Abstract of the talk
The Iridate compounds are ideal playgrounds to investigate nontrivial correlation effects in topological transitions. The iridium 5d electrons have comparable strength of spin-orbit coupling and local Coulomb interactions: competition between various energy scales in iridate compounds leads to a rich phase diagram, including topological Weyl semimetals. In this talk, I discuss the role of interactions in the topological phase transitions, focussing on pyrochlore iridates (R2Ir2O7, where R is a rare earth) case. The system shows metal insulator transitions as the interaction strength increases, with an intermediate topological semimetallic phase. The non-perturbative effects are captured by dynamical mean-field theory (DMFT), which has shown its power to study strongly correlated systems.
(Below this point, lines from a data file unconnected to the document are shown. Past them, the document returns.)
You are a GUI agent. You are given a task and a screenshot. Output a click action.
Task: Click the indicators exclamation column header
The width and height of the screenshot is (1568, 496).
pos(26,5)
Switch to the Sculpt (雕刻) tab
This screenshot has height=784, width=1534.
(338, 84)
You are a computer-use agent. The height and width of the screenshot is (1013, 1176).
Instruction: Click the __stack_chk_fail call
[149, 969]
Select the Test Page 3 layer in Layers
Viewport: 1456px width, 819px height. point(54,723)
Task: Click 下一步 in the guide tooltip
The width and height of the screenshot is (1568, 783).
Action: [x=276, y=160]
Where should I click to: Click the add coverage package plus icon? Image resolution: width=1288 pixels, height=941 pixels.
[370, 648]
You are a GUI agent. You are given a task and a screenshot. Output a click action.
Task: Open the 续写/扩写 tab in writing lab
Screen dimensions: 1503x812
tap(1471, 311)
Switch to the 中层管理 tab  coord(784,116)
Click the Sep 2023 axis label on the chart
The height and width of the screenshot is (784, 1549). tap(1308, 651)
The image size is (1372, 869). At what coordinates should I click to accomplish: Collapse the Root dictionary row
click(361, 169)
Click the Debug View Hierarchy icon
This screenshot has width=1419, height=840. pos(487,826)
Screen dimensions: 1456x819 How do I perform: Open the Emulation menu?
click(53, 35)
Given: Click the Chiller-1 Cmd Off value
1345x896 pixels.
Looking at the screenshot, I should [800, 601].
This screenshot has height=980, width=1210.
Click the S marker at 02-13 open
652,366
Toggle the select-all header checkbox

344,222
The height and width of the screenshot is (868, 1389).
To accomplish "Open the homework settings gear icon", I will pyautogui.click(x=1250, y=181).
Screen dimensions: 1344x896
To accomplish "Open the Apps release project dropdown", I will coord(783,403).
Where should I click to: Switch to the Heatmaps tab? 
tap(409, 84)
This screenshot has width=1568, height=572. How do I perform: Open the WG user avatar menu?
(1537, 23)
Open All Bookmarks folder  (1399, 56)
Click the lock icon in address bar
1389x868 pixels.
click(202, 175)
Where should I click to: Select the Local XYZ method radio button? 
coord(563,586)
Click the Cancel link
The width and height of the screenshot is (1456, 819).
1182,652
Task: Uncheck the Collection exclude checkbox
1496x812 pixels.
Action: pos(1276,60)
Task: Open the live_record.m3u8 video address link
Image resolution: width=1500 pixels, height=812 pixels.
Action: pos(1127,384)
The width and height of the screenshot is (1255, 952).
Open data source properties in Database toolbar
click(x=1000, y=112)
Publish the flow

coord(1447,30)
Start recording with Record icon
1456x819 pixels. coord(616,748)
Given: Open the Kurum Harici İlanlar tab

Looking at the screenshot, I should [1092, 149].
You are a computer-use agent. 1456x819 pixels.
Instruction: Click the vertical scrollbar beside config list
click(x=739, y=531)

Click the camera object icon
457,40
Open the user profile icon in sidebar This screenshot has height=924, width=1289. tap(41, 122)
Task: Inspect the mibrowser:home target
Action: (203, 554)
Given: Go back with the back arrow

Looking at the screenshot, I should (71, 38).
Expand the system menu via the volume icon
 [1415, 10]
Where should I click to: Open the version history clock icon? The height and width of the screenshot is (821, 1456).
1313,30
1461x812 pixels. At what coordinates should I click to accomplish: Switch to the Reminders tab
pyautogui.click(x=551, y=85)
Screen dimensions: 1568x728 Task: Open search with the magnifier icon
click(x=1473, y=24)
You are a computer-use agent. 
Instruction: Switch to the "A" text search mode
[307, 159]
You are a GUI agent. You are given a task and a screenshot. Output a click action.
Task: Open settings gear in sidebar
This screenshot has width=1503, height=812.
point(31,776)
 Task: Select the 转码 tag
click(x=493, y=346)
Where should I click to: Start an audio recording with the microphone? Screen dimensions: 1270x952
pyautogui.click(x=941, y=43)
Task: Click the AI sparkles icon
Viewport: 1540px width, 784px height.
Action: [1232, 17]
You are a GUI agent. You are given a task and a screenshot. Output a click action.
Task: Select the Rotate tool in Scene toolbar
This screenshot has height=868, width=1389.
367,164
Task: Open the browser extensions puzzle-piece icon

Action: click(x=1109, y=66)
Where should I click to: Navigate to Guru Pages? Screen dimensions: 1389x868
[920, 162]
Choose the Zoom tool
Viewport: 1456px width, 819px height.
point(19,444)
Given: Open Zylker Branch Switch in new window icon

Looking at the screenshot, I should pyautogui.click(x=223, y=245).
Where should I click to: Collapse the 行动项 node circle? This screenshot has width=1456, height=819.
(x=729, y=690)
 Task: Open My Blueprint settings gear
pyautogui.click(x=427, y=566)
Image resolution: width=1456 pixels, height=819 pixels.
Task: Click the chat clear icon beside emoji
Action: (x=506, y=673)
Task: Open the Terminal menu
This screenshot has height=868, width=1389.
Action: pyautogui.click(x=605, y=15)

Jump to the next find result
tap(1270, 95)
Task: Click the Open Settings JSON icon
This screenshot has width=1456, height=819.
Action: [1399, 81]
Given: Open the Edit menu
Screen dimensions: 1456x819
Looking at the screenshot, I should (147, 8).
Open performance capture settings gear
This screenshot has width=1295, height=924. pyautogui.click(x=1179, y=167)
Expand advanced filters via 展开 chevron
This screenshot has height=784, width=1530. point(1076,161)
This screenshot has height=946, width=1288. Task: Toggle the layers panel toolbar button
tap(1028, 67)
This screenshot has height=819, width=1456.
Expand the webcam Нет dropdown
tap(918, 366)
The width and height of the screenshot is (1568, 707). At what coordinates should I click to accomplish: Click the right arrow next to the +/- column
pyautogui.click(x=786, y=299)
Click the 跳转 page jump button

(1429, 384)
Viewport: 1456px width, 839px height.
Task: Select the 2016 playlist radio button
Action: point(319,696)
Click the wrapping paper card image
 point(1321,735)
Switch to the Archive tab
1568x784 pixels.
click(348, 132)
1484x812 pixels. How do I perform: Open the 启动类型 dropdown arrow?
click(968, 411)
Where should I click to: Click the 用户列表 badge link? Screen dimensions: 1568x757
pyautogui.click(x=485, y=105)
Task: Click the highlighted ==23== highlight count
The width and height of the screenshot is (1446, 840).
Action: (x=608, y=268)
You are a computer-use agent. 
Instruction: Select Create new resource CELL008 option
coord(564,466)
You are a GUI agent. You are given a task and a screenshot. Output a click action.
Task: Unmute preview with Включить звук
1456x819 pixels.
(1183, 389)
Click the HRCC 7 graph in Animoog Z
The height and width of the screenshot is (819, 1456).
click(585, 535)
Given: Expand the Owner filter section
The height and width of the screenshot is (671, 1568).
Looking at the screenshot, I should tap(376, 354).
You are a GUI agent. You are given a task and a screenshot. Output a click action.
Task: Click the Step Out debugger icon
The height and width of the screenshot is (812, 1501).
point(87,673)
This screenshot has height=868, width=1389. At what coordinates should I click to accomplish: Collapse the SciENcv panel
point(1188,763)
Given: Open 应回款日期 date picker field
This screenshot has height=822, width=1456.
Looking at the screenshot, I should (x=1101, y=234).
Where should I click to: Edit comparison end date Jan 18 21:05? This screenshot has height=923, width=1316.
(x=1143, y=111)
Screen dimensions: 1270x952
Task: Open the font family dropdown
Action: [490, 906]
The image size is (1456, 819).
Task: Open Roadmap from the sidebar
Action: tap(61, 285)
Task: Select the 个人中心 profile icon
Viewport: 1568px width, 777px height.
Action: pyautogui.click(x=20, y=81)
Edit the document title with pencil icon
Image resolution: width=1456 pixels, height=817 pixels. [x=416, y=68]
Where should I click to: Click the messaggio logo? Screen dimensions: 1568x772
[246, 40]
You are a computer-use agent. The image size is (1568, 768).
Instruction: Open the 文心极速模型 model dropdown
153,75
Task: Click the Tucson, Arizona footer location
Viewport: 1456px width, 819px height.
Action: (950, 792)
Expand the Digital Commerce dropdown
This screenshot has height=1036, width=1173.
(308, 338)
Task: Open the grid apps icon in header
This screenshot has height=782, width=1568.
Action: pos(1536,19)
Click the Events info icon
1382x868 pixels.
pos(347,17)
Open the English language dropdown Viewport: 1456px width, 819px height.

By embedding a quantum impurity (or a cluster) into self-consistently obtained effective bath, the DMFT describes local quantum fluctuations beyond the mean-field level. Since the spatial correlation turned out to be essential to the Weyl semimetallic phase, I also provide a brief overview of technical aspects of the DMFT, current status and outlook.
Biography of the Speaker
Dr. Ara Go is currently a Junior Research Team Leader at IBS Center for Theoretical Physics of Complex Systems (PCS). She received her B.S. degree from Seoul National University in 2005 and Ph.D. in 2012. She then worked at Columbia University as a postdoctoral researcher from 2012 until she joined Institute for Basic Science in 2016. Dr. Ara Go’s research interest include development of numerical algorithms to study correlated electronic systems, correlation effects in materials with strong spin-orbit coupling, computational study on spectral properties in strongly correlated systems, quantum embedding theories, and dynamical mean-field theory and impurity solvers.